The second consideration is the scope of the arbitration provision. "District courts have the authority to decide, as a threshold matter, whether an issue is within the scope of an arbitration agreement." Fazio, 340 F.3d at 395 (citing Stout, 228 F.3d at 714). In light of the terms of the employment agreement, Anderson's claims clearly fall within the scope of the arbitration provision. With the exception of three articulated exceptions, the provision defines a "dispute" requiring arbitration as:

any civil claim or controversy which would otherwise require or allow resort to any court or other governmental dispute resolution arising from, related to, or having any connection whatsoever with your employment by the Company, whether based on tort, contract, statutory or common law, equity or otherwise, specifically including but not limited to any and all matters arising under federal, state, or local civil rights or employment related laws, regulations, rules, or theories.
(Baron Decl. Ex. A). From the express definition of this term, the scope of the arbitration provision encompasses Anderson's claims against Luxury Imports and Denver in this action because those claims arise directly from the employment relationship.

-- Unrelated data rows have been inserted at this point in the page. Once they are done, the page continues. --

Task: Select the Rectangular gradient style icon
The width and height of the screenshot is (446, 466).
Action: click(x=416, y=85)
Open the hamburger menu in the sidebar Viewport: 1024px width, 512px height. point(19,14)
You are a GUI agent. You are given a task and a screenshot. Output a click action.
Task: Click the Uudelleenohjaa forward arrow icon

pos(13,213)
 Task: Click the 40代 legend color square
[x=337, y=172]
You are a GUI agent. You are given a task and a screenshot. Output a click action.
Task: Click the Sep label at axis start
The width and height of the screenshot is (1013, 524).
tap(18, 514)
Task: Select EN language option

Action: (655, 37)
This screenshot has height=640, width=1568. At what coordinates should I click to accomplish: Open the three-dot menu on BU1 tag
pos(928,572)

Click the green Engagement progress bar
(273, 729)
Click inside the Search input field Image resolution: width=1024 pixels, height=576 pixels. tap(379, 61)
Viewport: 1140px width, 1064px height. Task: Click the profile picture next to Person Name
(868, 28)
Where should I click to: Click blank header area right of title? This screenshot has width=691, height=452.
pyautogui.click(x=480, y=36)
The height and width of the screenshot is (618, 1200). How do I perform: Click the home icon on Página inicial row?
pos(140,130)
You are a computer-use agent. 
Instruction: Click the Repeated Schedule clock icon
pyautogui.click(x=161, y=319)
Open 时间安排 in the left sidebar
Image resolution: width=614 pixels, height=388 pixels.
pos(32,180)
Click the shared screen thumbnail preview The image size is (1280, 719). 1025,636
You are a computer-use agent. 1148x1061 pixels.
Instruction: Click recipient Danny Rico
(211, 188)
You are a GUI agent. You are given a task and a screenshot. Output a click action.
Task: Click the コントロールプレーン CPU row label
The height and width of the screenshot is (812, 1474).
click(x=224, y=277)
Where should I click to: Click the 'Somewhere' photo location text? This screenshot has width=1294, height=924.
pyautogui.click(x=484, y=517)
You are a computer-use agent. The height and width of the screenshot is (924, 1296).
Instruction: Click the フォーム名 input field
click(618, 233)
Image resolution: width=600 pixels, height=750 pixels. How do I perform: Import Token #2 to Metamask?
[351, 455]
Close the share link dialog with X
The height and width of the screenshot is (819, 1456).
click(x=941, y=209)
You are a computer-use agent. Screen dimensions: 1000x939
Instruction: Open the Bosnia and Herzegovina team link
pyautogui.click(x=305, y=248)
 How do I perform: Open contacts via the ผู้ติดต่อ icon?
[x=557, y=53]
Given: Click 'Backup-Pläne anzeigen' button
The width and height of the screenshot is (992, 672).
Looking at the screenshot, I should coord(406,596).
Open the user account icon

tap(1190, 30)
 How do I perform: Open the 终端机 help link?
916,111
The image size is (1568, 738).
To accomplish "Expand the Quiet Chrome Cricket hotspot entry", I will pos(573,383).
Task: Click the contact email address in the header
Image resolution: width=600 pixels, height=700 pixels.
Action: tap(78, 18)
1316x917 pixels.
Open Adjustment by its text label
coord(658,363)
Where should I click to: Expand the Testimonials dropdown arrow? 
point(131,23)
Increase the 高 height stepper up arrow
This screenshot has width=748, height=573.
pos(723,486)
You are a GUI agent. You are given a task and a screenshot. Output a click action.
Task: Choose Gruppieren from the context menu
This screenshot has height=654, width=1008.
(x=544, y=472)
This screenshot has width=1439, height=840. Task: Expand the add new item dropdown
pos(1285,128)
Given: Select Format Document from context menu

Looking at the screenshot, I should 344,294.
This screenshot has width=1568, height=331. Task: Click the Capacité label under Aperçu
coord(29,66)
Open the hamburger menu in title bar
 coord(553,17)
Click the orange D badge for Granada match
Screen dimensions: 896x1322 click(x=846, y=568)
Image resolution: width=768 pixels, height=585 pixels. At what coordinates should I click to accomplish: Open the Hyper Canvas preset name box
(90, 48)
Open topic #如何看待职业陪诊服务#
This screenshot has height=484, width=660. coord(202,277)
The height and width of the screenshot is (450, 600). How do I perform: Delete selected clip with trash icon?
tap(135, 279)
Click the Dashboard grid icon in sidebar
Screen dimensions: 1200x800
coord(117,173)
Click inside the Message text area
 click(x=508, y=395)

The Court also concludes that the third factor mandates the enforcement of the arbitration provision. "The burden of establishing that Congress intended to preclude arbitration for a statutory claim rests with the party seeking to avoid arbitration." Browne v. Kline Tysons Imports, Inc., 190 F. Supp. 2d 827, 830 (E.D. Va. 2002) (citing Gilmer v. Interstate/Johnson Lane Corp., 500 U.S. 20, 26 (1991)). Anderson cannot meet his burden because the Supreme Court has held that arbitration provisions in employment agreements fall within the FAA. See Circuit City Stores, Inc. v. Adams, 532 U.S. 105, 113-114 (2001).

Finally, it is unnecessary to address the bifurcation of claims. All claims asserted in the Complaint fall within the scope of the arbitration provisions found in either the Employment Agreement or the Financing Agreement.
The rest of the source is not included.